DHS comm-leader program hits milestone
More than 1,600 first responders have completed the all-hazards type-III communications unit leader (COML) training course, a program designed to improve multijurisdictional coordination among first responders at an incident, said Chris Essid, director of the U.S. Department of Homeland Security’s Office of Emergency Communications (OEC).
As part of the national emergency communications plan, the OEC offered 66 COML training courses nationwide to help public-safety professionals more effectively lead and coordinate communications during emergencies and large-scale events. Multijurisdictional events around the nation have demonstrated the benefits of consistent planning, training and operating procedures, Essid said. In fact, it was the emergency-response community that identified the need for COML training and helped DHS create the formal training program by building on the successful wildfire-scenario model.
“First responders helped us develop the materials for the course, so it focuses on right things,” Essid said. “We didn’t guess. We went out and asked them to help us develop the course, and then we’ve been rolling it out.”
Specifically, participants are trained to set up communications at an incident in a standardized way, important because in a major event, emergency workers who respond from outside the area need to follow similar procedures, Essid said.

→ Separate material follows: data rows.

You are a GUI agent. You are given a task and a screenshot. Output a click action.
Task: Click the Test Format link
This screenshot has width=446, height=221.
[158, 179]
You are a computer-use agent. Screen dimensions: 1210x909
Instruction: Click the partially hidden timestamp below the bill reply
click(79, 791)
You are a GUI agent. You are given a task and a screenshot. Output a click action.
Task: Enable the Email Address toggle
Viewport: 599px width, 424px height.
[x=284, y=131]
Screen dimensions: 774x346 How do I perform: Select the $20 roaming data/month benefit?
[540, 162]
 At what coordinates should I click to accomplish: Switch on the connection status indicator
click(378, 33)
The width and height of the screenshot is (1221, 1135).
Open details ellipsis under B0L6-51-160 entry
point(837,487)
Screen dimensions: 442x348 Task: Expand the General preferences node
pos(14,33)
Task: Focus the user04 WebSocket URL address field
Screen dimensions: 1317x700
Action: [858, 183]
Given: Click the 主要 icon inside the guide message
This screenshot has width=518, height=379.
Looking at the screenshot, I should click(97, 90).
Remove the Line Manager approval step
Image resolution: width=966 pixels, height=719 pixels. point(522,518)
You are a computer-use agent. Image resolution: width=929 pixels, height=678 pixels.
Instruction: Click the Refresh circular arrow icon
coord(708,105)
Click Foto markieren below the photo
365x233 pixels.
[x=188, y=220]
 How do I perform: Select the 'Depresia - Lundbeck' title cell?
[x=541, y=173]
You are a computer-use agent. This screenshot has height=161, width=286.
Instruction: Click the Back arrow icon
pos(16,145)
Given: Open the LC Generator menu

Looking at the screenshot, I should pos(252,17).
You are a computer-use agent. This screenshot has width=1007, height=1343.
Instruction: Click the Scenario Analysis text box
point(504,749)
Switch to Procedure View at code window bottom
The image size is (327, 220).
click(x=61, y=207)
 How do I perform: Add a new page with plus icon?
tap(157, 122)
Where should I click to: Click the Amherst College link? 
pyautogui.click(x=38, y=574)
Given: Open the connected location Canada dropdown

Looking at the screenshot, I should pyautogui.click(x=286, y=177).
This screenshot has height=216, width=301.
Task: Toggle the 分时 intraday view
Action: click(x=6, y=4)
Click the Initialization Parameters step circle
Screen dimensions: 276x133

“If they all do it differently … it is chaos,” he said. “So the course promotes a standardized way at an incident and works within the existing structure of [National Incident Management System] and with the [Incident Command System] principles, as well.”
The training also focuses on interoperable communication systems, Essid said.
“The problem with interoperability, as we’ve heard from the first responders, is not the technology — it’s the coordination, the training, the exercise and the standard operations,” he said. “You could have the greatest technology in the world, but if you don’t know how to leverage that technology, it doesn’t do you any good.”
COML training will continue through state-sponsored courses. Interested parties must first complete prerequisites for the class, such as the 100, 200, 700 and 800 NIMS training. Then, attendees go back to their specific department, set up mock multiagency communication incident and are certified by the police or fire chief.
States can formally request COML training through OEC’s technical assistance program, or they can organize a class by contacting OEC for a list of approved instructors. Teachers travel across the country to conduct the free workshop, which usually can accommodate about 30 attendees.